Alternative zum Knüppelsteig runter ins Tal ist lediglich der Anfahrtsweg (unbedingt rücksichtsvoll fahren, da der Schlern offiziell (!) mit dem Bike gar nihct befahren werden darf, Biken dort aber knurrend geduldet wird.....)


----------



## MTB-News.de




----------



## karstb (12. Juni 2007)

Zum Knüppelsteig findest du genügend Info hier im Forum. Ich finds landschaftlich und fahrtechnisch sehr reizvoll. Auch wenn man nicht alles fahren kann (was bei Trockenheit aber auch mit einem normalen Bike möglich ist), würde ich den Weg empfehlen. Bei Nässe wirst du wesentlich weniger fahren können.
Der Anstieg zum Grödner Joch ist tatsächlich sehr steil. Mit wenig Gepäck und viel Power in den Beinen kannst du ihn fahren, sonst halt schieben. Landschaftlich nicht sooo toll.


----------



## Stefan_SIT (12. Juni 2007)

Elmar Neßler schrieb:


> ... wolkenstein-grödnerjoch würde ich trotz allem auch die strsasse empfehlen. die alternative parallel dazu ist sausteil, da schiebt man sehr viel eine rampe hinauf. geht ggf. schneller, sind so gut 300 hm schieben ab "lar..." in wolkenstein....


Ich denke, du meinst mit "parallel" den 654er ab Linacia über Plans de Frea? Der dürfte gerade im unteren Teil nahezu "unfahrbar" steil sein. 300hm dürfte auch hinkommen. Allerdings immer wieder mit kurzen fahrbaren Stücken und ab der Mitte, wenn es in den Hangtrail geht, könnte dann fast alles wieder fahrbar sein. Allerdings bin ich vom Grödner Joch runter über den Weg und meine Wahrnehmung kann da trügen ...
Es gibt noch eine weitere Alternative über die Skipiste Danterciepes und die Panorama-Hütte. Allerdings auch sehr steil, zum Ende hin aber schöner Trail hinunter zum Grödnerjoch. Wenn ich das richtig in Erinnerung habe, nimmt die Gondel auch keine Bikes mit?!
Noch 'ne Alternative: ab St.Christina über Monte Pana hoch zur Comici-Hütte (dürften aber auch so um die 100hm Schieben/Tragen sein). Dann weiter am Fuße des Langkofel lang durch das Skigebiet von Plan de Gralba und die Steinerne Stadt zum Sellajoch. Runterrollen zum Abzweig Richtung Grödner Joch und ab da erst Straße. Ist allerdings die zeitaufwendigste Alternative ...

Ride On!
Stefan


----------



## frisco (12. Juni 2007)

Danke für die zahlreichen Hinweise und Tips, Leute!!!

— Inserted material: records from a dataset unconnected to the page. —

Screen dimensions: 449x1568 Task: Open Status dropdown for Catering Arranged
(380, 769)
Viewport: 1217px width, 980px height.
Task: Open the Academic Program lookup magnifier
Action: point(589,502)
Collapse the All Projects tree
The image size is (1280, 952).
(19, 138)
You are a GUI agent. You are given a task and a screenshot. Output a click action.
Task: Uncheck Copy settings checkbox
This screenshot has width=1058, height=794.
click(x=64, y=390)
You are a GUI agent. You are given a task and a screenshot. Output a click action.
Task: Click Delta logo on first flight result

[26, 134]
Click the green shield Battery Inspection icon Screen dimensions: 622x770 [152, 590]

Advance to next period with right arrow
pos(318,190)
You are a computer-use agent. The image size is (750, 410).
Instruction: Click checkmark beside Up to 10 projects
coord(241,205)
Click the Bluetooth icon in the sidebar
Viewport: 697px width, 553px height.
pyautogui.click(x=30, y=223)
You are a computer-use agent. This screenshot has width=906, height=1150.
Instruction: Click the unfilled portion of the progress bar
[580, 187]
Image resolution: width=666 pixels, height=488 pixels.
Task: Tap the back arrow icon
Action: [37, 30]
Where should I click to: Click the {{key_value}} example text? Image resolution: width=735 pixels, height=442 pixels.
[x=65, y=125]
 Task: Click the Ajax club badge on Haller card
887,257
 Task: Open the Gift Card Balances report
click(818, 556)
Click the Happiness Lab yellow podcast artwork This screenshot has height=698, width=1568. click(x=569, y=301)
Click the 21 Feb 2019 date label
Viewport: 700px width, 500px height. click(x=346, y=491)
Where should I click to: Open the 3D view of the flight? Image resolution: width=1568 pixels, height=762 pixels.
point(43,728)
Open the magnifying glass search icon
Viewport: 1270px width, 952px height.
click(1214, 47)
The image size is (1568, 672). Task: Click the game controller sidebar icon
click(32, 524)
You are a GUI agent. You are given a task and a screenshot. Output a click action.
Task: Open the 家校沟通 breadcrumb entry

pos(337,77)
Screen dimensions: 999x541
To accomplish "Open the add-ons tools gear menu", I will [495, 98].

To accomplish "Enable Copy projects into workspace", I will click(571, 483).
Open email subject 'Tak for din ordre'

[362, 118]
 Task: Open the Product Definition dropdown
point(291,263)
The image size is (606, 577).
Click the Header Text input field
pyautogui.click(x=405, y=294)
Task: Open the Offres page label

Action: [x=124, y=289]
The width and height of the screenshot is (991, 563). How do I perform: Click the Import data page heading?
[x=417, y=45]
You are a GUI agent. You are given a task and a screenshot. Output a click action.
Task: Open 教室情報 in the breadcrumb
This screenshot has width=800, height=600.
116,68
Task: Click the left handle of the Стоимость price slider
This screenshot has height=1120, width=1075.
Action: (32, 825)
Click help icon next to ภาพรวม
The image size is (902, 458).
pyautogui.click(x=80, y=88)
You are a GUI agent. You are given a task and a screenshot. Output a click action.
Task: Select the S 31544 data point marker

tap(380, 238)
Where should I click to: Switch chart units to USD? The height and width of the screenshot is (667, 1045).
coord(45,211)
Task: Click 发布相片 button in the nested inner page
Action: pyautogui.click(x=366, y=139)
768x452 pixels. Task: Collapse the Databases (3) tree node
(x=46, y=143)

Und ich glaub' ich hab' jetzt die Lösung. Warum bin ich da nicht schon früher draufgekommen, tststs...

Also:

Das ganze wird aufgeteilt in eine 3-Tages-Runde und eine Tagesrunde.

Die 3-Tages-Runde:

Tag 1: Wolkenstein - Grödner Joch - Corvara - Arabba - Bindelweghütte
Tag 2: Bindelweghütte - Passo Pordoi - Canazei - Sellajoch - Tierser Alphütte
Tag 3: Tierser Alphütte - Schlern - Knüppelpfad - Seis - Lift zur Seiseralm - St. Christina - Wolkenstein

Jetzt bräuchte ich halt noch eine Tagesrunde in der Gegend, z. B. von St. Vigil aus die Fanesrunde oder vielleicht die 3-Zinnen? Sollte halt ebenfalls weniger als 1800 hm haben.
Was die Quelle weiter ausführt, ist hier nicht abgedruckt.